_Çözülecek Sorular_:
1) Piyano kursu hakkındaki metne göre AyşeDeniz pandemi döneminde hazırladığı kursa hangi adı verdi?
2) AyşeDeniz'in piyano kursunu anlatan metni son cümlesinden sonra birkaç cümleyle sürdürün.

_Metin_:
AyşeDeniz projelerini kendi geliştiriyor, deyim yerindeyse “tek tabanca” olarak devam ediyor ama teknik anlamda yararlandığı değişik ülkelerde genç insanlar ve küçük firmalar bulunuyor. Müzisyenliğinin yanı sıra “genç kadın girişimci” tanımına uyuyor.
BORDERLESS PIANO ARTIK JAPONYA'DA
Pandemi dönemini beste, kayıt ve hazırladığı piyano eğitim metoduyla dolu dolu değerlendirdi AyşeDeniz. Pandemi döneminde uzun bir çalışma sunucu dijital alanda çok sayıda katılımcıya ulaşan bir piyano kursu hazırladı ve “Borderless Piano / Sınırsız Piyano” adını verdi. Çok değişik ülkelerden izleyicisi olduğu için bu adı özellikle seçmişti. Kurs önceden kaydedilmiş rehberli videolarından oluşan ana kurs, birlikte çalışılan çevrimiçi canlı ustalık sınıfları ve katılımcıların sorularını gönderebildiği ve ilerlemelerini gösterebileceği Sınırsız Piyano Topluluğu'ndan oluşuyordu.
Bu kursta hiç bilmeyenler bile piyano ile tanışıp işe temelden başlayabiliyor.
-Repertuar oluşturmak için nota okumayı,
-Bütün bu notaların arkasındaki teoriyi
-Gam ve akor oluşturmayı
-Kendi melodi ve armonilerini yapabilme becerisini
kazanabiliyordu katılımcılar.

_Veri Kesitleri_:
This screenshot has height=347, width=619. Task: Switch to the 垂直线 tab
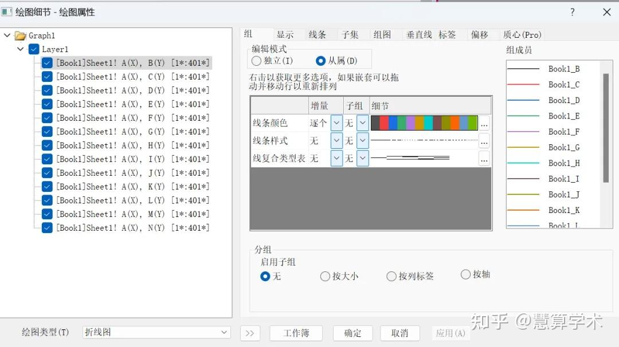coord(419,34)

---

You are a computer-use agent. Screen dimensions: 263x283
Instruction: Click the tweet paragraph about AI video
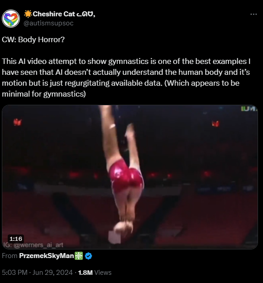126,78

--

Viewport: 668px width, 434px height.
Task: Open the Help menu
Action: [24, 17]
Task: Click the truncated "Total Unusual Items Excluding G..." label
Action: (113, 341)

_Alıştırma Yanıtları_:
1) Kursa "Borderless Piano / Sınırsız Piyano" adını verdi.

2)
AyşeDeniz, “ Sonunda; iki el ile kendi başınıza repertuvar içinden seçtiğiniz herhangi bir parçayı hatta Ode to Joy (Neşeye Çağrı) parçasını bile çalmayı öğreneceksiniz!” diyordu. Yeter ki katılımcılar, düzenli çalışsın ve sunulan kurs materyalleri üzerinden yeterince geçsinlerdi.
Kurs o denli verimli oluyordu ki, Japonya'daki çeşitli kurumların dikkatini çekti. AlşeDeniz'le iki yıllık bir anlaşma imzaladılar ve Borderless Piano metodu SLS Japan okullarında Tokyo’da öğretilmeye başlandı. AyşeDeniz 2023'te hem yarışma jürisi, hem ustalık sınıfı yapmak ve konserler vermek üzere Japonya’ya gidecek.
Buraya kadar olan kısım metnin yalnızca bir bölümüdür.